Texte source
- - -
Une cruauté ici particulièrement exercée contre soi-même : Giallo psycho, à l'instar de perles telles que "Le Syndrôme de Stendhal" ou "Le Parfum de la dame en noir" ...
La schizophrénie de Nina, base même de l'histoire, est esquissée dès le départ (indirectement dans le rêve immédiatement surprenant du générique puis, dans la deuxième scène, lorsqu'elle aperçoit son double dans le métro qui l'emmène au théâtre) pour ne cesser de s'épanouir jusqu'au point de non retour.
Ce thème du double marqué à renfort de reflets toujours plus traumatisants se voit décliné jusqu'à plus soif - double rôle (Odette/Odile : cygne blanc/cygne noir), double personnalité, double maléfique, identifications permanentes, réelles ou fantasmées, redoutées ou désirées (identification de la mère à la fille - de la fille à un rôle, une icône ... - de Nina à Beth et à Lili ...) - nous menant à la confusion la plus totale (au fur et à mesure que l'héroïne perd pied, les visions et les reflets s'accentuent encore, lui renvoyant non plus sa propre image mais celle de ces autres, ces rivales - au final, tous les personnages féminins ou presque auront été appréhendés à un moment ou un autre comme un double, un autre soi-même toujours hostile et agressif - au sein d'une même séquence les visages se transforment (voir la scéne d'amour entre Nina et Lili,celle où Nina revient à l'hopital rendre à Beth les objets qu'elle lui avait dérobés ou l'oppressante représentation finale où chaque danseuse du corps de ballet prend le visage de Nina ...))
Ces visions de plus en plus fréquentes et de plus en plus cauchemardesques surgissent bientôt sans plus aucun contrôle et, dès la deuxième moitié du film, elles vampirisent totalement la perception du réel.
- - -
Données sources

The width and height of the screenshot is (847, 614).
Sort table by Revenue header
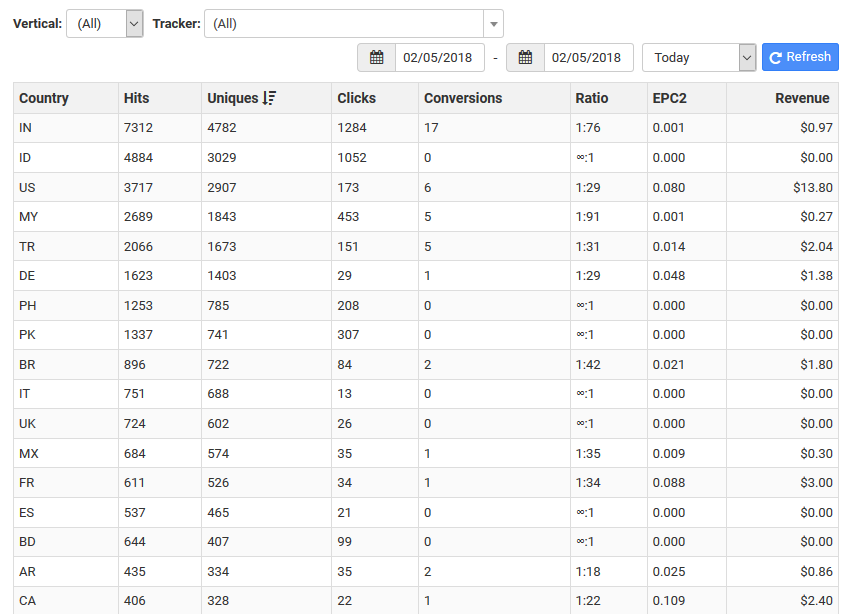point(802,98)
- - -
Reprenez le texte source sur la schizophrénie de Nina et poursuivez-le à partir de sa dernière phrase. Ces données forment un matériau à part, indépendant du texte source.

Réponse attendue
Le rêve du prologue, beau et effrayant à la fois, marquait du sceau faussement anodin de l'onirisme une réalité préfigurant tout ce qui allait suivre : l'engloutissement d'un personnage dans sa démence.
Le magicien monstrueux happant la ballerine et la malmenant dans une étreinte tentaculaire symbolisait déjà les dérèglements et la folie, ce cygne noir préoccupant bouillonnant de naître et de percer son enveloppe virginale et étouffante ; la danse comme un combat , une lutte à mort, préparait idéalement le terrain !
Bien évidemment la démonstration paraîtra trop peu subtile, le contrôle et la quête absolue de perfection de l'héroïne pourront sembler bien dérisoires au final : tout ce bruit et ces effêts ... Tout ça pour ça ! ?
On est pourtant happé, vampé, séduit, on ne sait jamais jusqu'où ira le cauchemar et quand ni comment il s'arrêtera (même si l'issue en est forcément prévisible !)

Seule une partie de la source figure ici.